The No Limits programme, a modified version of the America’s Cup Endeavour Programme that has been made available to all of the island’s schools for students aged 9 to 12, was launched in April to coincide with Autism Awareness Month.
The modified programme provides an instructor to student ratio of 1:2 so that an instructor is in the boat with the participants at all times. Boats used are the Hobie Waves, as they offer superior stability in the water and have no boom.
BF&M’s goals with this initiative are to: offer sailing as a form of recreational therapy for children with autism spectrum disorders; extend the excitement of the 35th America’s Cup and the richness of Bermuda’s maritime heritage to families living with autism; and to expand what Bermuda has to offer in the way of experiential enrichment for its youth.

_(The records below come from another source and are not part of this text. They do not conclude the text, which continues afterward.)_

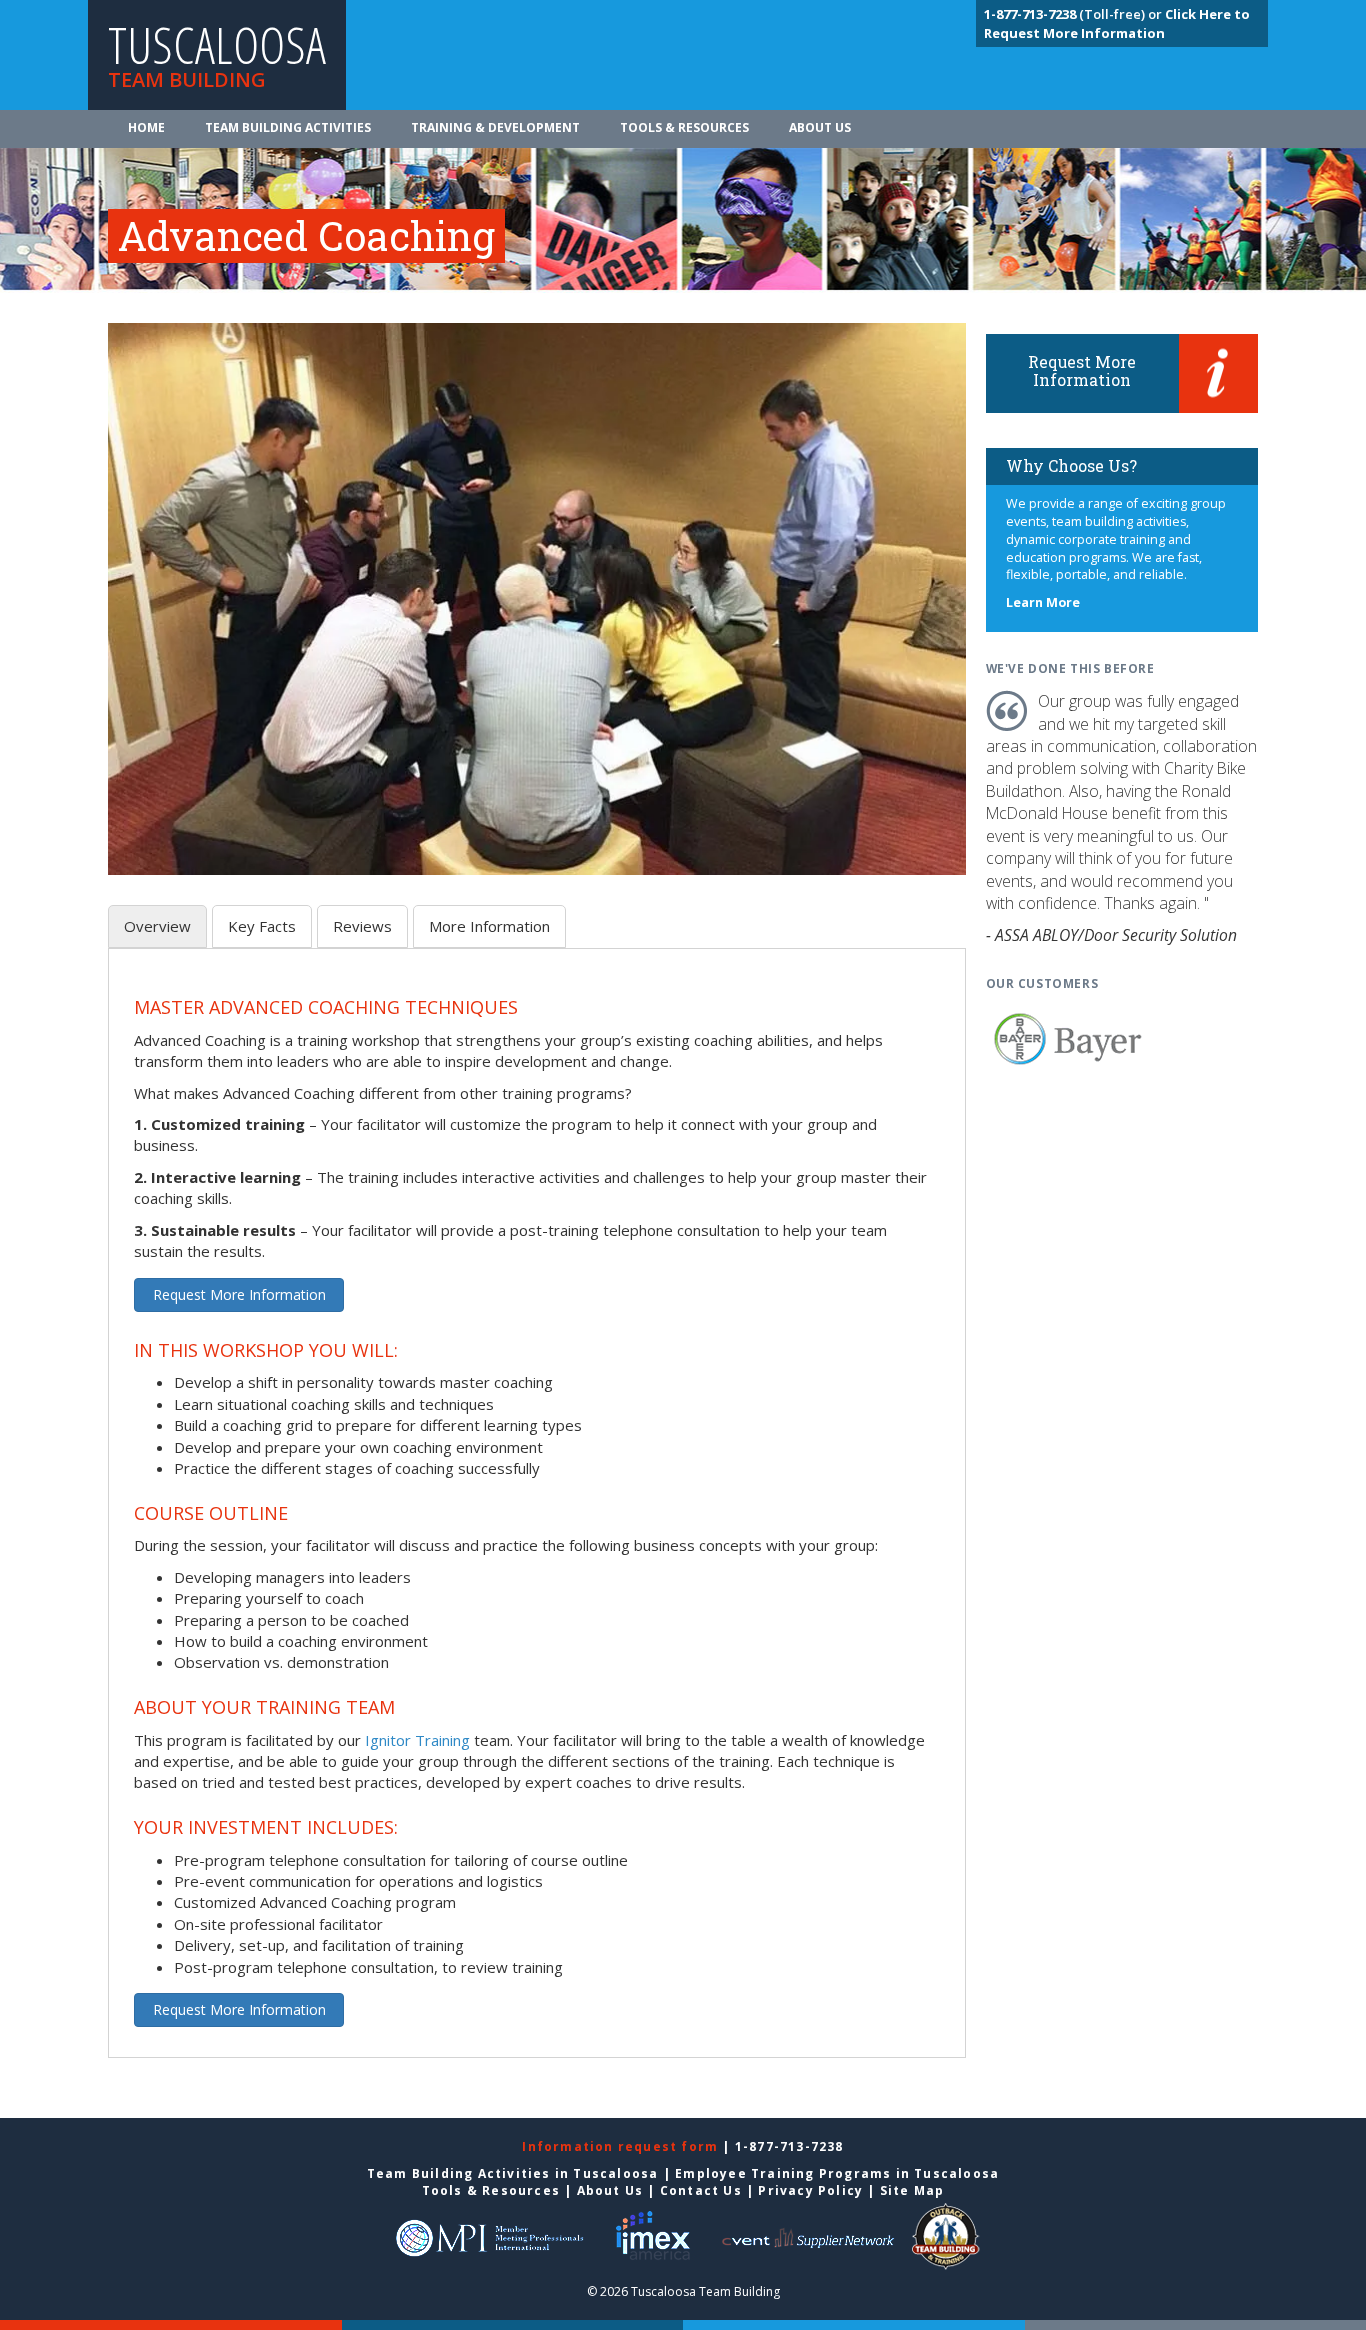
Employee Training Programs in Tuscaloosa (837, 2173)
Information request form (622, 2146)
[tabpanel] (537, 1514)
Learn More (1043, 602)
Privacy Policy (810, 2190)
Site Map (912, 2190)
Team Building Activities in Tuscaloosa (513, 2173)
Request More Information (239, 1294)
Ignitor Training (417, 1740)
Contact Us (701, 2190)
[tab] (157, 926)
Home (146, 127)
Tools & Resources (684, 127)
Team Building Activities (288, 127)
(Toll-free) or (1074, 14)
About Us (820, 127)
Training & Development (495, 127)
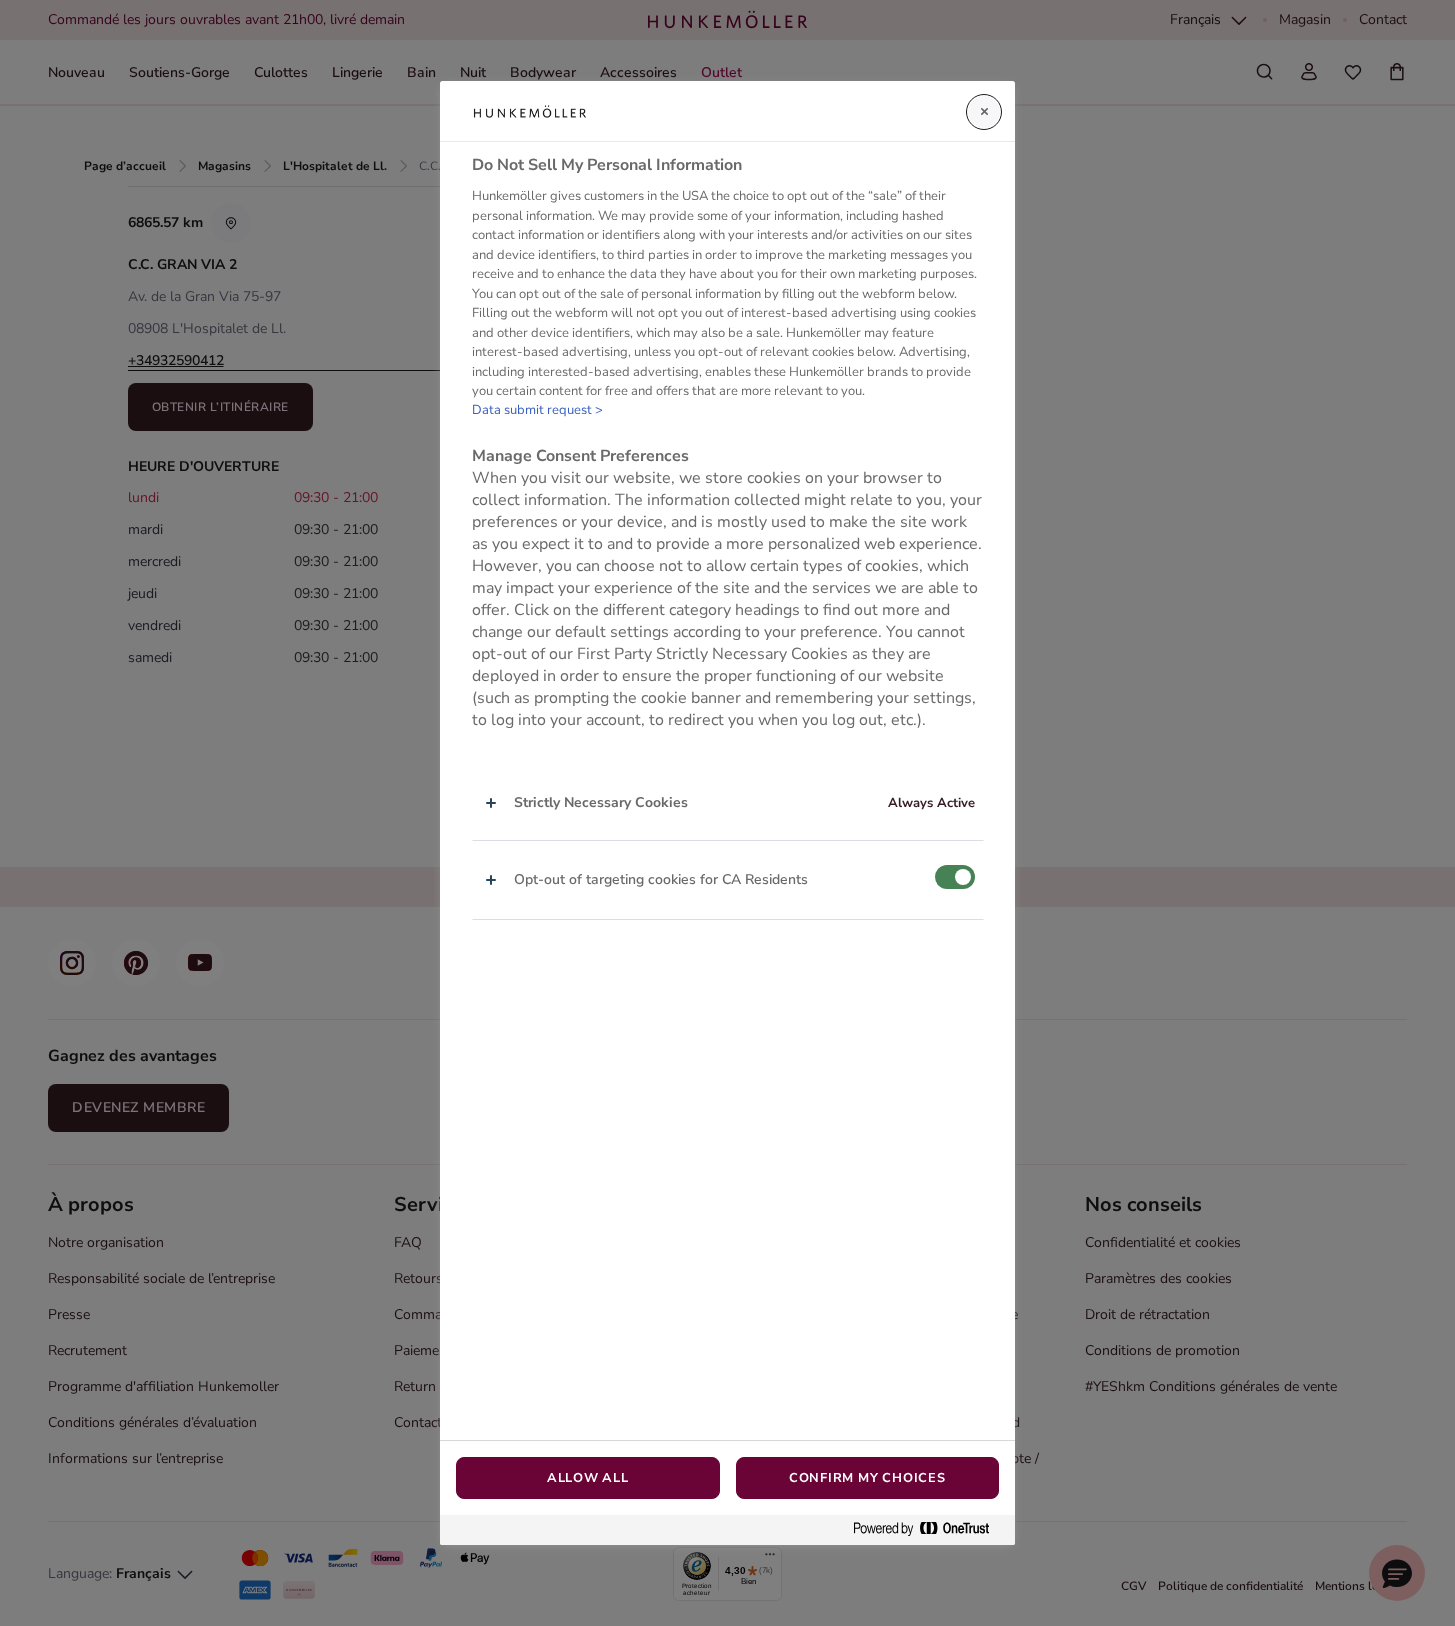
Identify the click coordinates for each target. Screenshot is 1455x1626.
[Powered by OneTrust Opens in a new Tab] (929, 1529)
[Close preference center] (984, 112)
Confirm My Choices (867, 1478)
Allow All (588, 1478)
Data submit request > (537, 410)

The reaction to the programme has been similar across the island.
“Last year we had two children who would not go on the boat, would not get in the water,” said Laura-Jane Bell, a para-educator at Dellwood School. “This time they did and they loved it. It helps us show them that things do not have to be scary, that new experiences can be enjoyable.
“Their reaction can sometimes be to have what you might call a meltdown, but this helps show them something different. We work with children who are not verbal, and to see them smile, to provide the sensory side of sailing, is a great help to their development.”
BF&M’s influence will also stretch to the America’s Cup Village. BF&M has a track record of devoting time and resources to community engagement — particularly around wellness — and has chosen to take this opportunity to raise awareness about autism and the charity, Bermuda Autism Support and Education.
This will be an interactive experience, exploring the themes of “Finding calmness in chaos” and “Unleashing potential”, to show just how much can be achieved if we make the effort to embrace the spectrum of individuals’ very varied needs and perspectives.
Bringing peace of mind to clients in times of stress is a fundamental component of BF&M’s promise. BF&M hopes to reflect this through the interactive exhibits in its space in the Village.
“We have two pillars of corporate social engagement at BF&M: wellness and Bermuda’s heritage and future,” said John Wight, president and CEO of BF&M Limited. “We have supported many health and wellness-related organisations and initiatives over the years and last year we chose to increase our support of Base.
“BF&M’s No Limits sailing programme came about because, as a partner of the 35th America’s Cup, we thought it would be wonderful to extend the excitement of the America’s Cup and the fantastic legacy of the America’s Cup Endeavour Programme to children in our community who are on the autism spectrum.”
Anthony Peets, president of Base, said: “We are excited that BF&M and the America’s Cup Endeavour Programme are working together so that children on the autism spectrum can be exposed to sailing. Our message is that our children are exceptional and have no limits to what they can achieve if their uniqueness is embraced. If we can be conscious of what it takes for each individual to cope in the world, we can unleash great potential.”
Added Sir Russell Coutts, CEO of the America’s Cup Event Authority: “I am delighted to see the America’s Cup Endeavour Programme and our valued partner BF&M adding such a fantastic initiative to our partnership. Creating the opportunity through Base to offer children on the autism spectrum the chance to experience sailing in a safe, controlled environment is something we are all very proud to be able to make happen.”
This article first appeared in the #ourAC section of The Royal Gazette on May 13, 2017.